Hold On to the Commodity Bull

08/27/2008 12:00 am EST

Focus: MARKETS

Curtis Hesler

Editor, Professional Timing Service

Curtis Hesler, editor of Professional Timing Service, says we’re just in a correction and the commodities bull market is intact.

My outlook is for gold to recover to at least $1,600, and I think we may see $1,600 during 2009. Some experts are calling for $1,200… this year. Short term, gold has corrected back down to its long-term up trend line, and it’s a good time to be invested in precious metals.

Hang on to your mining shares and precious metal ETFs. If you have available cash—perhaps because you are liquidating financial/paper based assets in the stock market rally—this is an excellent time to invest in gold and silver issues. I would not sell the juniors you may be holding, but I continue to advise that new money should be directed toward the majors.

Crude oil hasn’t been raided by the bears like gold has, but I still think we could see the $108.00 level basis December futures. However, nothing has changed fundamentally that I can see. All the whimpering and handwringing about the US economy aside, China looks strong—even factoring in the intentional slowdown orchestrated for the Olympics.

The last I saw, Chinese retail sales were growing at 15% a year net of inflation. That’s the fastest rate in nine years. Gasoline sales are growing at a 55% annual rate. Incomes are rising by 8% a year. I think you would find similar numbers throughout Asia.

Essentially, it is more important that crude oil tends to put in a seasonal low in August. Longer term, you will see $160.00 crude oil … perhaps even this year.

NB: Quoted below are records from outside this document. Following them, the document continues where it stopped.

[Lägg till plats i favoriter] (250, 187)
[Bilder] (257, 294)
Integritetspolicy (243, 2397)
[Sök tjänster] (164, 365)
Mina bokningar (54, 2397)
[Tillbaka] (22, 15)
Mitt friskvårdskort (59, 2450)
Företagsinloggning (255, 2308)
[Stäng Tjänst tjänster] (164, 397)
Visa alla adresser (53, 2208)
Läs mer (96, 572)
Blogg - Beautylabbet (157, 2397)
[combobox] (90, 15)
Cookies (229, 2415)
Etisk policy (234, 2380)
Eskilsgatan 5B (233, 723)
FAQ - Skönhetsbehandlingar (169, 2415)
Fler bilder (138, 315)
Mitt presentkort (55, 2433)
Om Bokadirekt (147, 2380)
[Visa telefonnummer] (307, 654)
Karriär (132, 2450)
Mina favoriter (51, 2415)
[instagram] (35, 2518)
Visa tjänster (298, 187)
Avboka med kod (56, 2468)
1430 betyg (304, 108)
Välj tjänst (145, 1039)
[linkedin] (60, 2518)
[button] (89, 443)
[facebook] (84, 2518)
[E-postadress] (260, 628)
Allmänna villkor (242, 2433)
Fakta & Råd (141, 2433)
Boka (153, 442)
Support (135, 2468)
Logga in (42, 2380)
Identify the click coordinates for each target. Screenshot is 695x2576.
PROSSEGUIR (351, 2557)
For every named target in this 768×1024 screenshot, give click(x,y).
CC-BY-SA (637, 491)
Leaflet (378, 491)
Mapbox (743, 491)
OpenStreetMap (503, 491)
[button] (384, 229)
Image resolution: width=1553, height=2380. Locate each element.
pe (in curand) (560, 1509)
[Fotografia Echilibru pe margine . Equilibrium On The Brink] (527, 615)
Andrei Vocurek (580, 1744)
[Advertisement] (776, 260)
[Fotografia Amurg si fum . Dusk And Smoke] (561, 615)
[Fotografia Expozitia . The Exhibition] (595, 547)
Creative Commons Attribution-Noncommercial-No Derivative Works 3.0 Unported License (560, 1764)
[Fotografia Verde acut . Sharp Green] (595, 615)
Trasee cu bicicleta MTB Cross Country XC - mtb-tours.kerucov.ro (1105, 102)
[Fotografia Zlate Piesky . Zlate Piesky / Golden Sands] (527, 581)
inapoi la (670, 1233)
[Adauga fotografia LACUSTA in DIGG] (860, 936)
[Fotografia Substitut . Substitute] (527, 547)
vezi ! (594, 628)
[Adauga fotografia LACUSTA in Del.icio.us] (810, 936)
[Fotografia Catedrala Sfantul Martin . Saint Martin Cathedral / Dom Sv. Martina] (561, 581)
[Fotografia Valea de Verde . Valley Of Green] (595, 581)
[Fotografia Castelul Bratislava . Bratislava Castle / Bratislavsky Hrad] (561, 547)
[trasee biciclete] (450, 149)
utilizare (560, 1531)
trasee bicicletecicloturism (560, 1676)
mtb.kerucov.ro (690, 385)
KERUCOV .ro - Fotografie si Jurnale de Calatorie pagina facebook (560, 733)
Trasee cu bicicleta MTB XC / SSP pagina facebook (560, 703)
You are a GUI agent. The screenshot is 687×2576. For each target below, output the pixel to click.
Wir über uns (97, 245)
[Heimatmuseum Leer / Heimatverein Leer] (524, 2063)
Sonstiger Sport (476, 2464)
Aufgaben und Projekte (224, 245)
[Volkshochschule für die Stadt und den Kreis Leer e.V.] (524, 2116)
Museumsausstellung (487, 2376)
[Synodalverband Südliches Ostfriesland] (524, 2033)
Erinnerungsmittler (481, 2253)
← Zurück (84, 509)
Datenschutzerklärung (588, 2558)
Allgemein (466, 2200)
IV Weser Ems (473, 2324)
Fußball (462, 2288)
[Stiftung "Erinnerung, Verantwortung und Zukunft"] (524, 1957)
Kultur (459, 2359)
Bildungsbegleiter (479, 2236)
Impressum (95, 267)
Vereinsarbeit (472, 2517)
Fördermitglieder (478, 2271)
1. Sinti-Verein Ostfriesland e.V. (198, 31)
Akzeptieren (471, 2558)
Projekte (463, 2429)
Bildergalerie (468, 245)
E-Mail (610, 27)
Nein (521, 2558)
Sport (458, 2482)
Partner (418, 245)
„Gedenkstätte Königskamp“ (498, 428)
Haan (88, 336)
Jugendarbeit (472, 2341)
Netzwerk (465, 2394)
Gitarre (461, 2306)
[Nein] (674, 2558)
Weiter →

We called for this stock market rally when everyone was in a fit of panic, but we did not advise the beginning of a new bull market in stocks. That just isn’t going to happen. The Standard & Poor’s 500 index should be limited to 1,350.

I pulled up charts of the Dow Jones Industrial Average, S&P 500, and Nasdaq Composite index from1980 to 2000. That was one heck of a bull market—and not unlike the commodity bull market we are currently experiencing.

Along the way during those 20 years, there were serious corrections—much more severe than the recent correction in gold, for example. I traded through 1987 up close and personal. The market topped out in August that year, gained downside momentum, and totally melted down in October. The Dow collapsed 25% in one day alone.

Corrections come along during bull markets. They always look like the end of the world, but they are actually the beginning of an opportunity. The commodity bull has a long ways to go. You must hold tight when you are right. The commodity bull will last until the Dow/gold ratio—currently 13x—falls under five.